> [What you need to do]:
Gather every line below that contains the string "width", treating uppercase and lowercase letters as different.

> [Data for the task]:
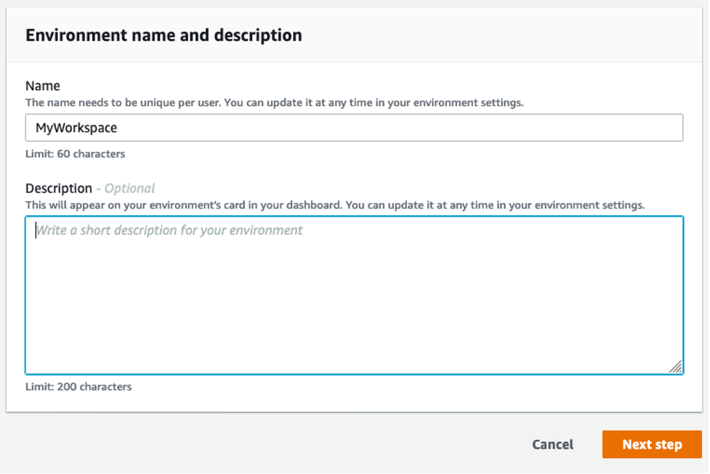
Task: Click the blank footer area left of Cancel
Action: point(254,444)
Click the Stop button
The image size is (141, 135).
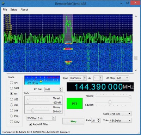(73, 121)
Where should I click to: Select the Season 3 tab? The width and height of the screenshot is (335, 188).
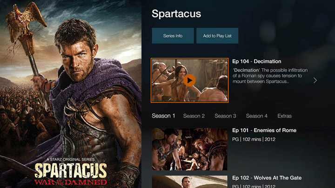pyautogui.click(x=225, y=116)
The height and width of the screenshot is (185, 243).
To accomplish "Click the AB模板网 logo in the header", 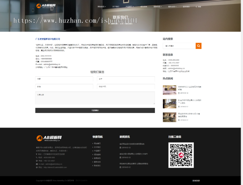I will pos(46,5).

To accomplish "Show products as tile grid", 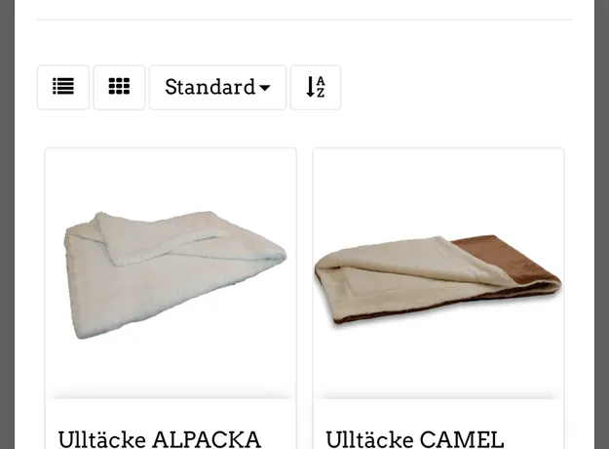I will (x=119, y=88).
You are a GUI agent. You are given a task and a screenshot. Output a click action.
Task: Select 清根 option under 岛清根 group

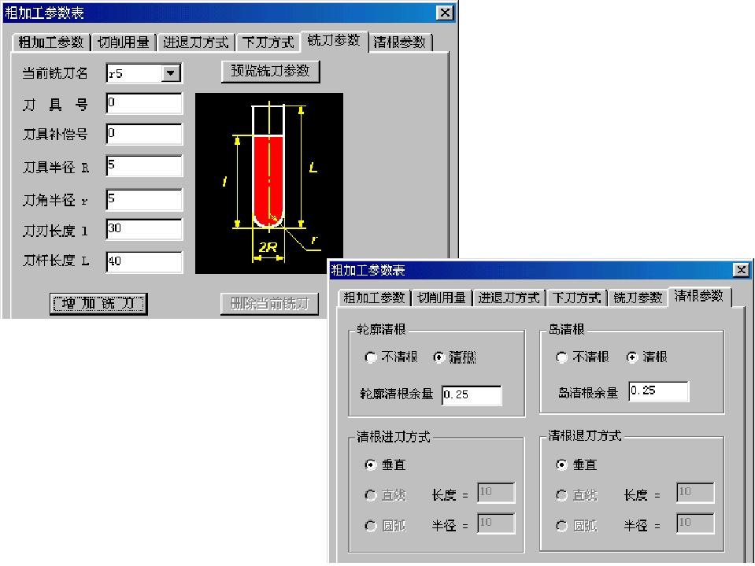click(x=631, y=357)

> [Problem solution]:
Where should I click to: Select the Season 3 tab? The width and height of the screenshot is (335, 188).
The height and width of the screenshot is (185, 243).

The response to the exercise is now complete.